(Extracted entries begins)

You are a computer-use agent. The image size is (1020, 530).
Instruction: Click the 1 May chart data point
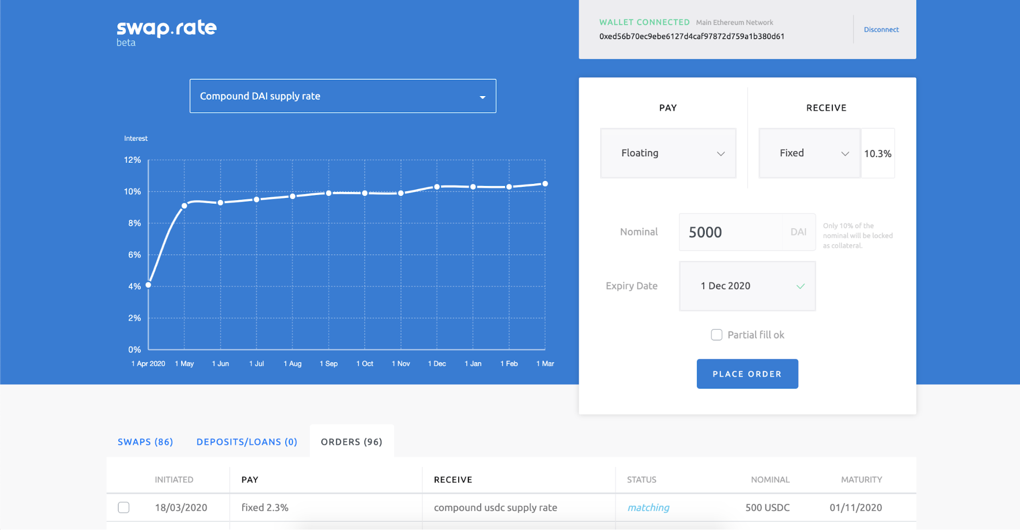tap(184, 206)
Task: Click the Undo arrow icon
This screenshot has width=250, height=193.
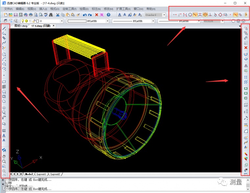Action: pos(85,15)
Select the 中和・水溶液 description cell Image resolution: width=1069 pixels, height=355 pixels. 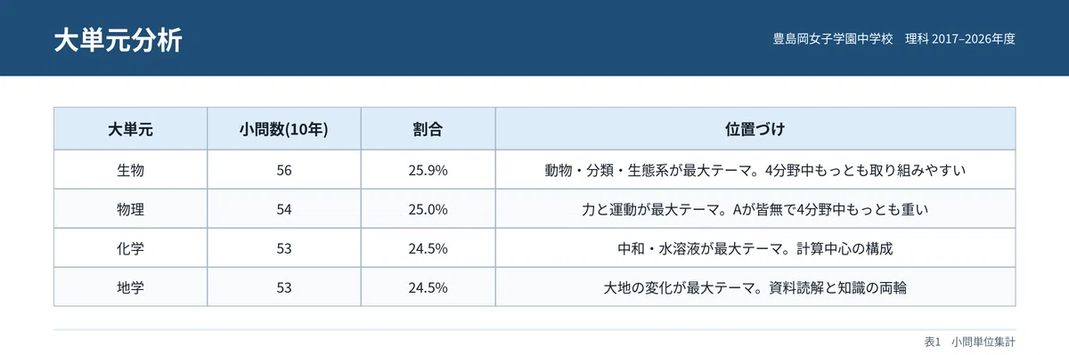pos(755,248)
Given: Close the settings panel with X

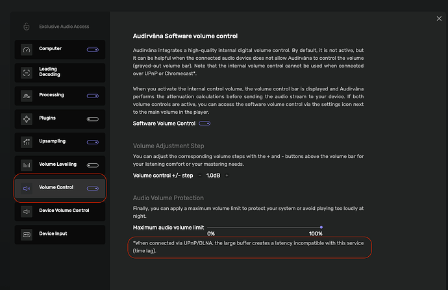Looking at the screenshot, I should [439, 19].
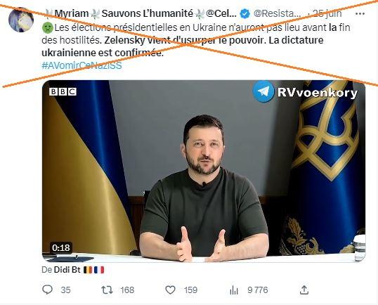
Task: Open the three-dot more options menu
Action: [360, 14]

(Extracted entries ends)
(Extracted entries begins)

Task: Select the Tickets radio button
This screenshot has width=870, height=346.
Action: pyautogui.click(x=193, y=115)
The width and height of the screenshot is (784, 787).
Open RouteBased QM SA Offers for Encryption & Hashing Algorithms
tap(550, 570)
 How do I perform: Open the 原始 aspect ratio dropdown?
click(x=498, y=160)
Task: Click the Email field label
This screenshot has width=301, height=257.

(Extracted entries ends)

Problem details >> Reproduce word for word the material above, starting with the line that has "Open RouteBased QM" and stopping after the line that has "This screenshot has width=301, height=257.".

The answer >>
Open RouteBased QM SA Offers for Encryption & Hashing Algorithms
tap(550, 570)
 How do I perform: Open the 原始 aspect ratio dropdown?
click(x=498, y=160)
Task: Click the Email field label
This screenshot has width=301, height=257.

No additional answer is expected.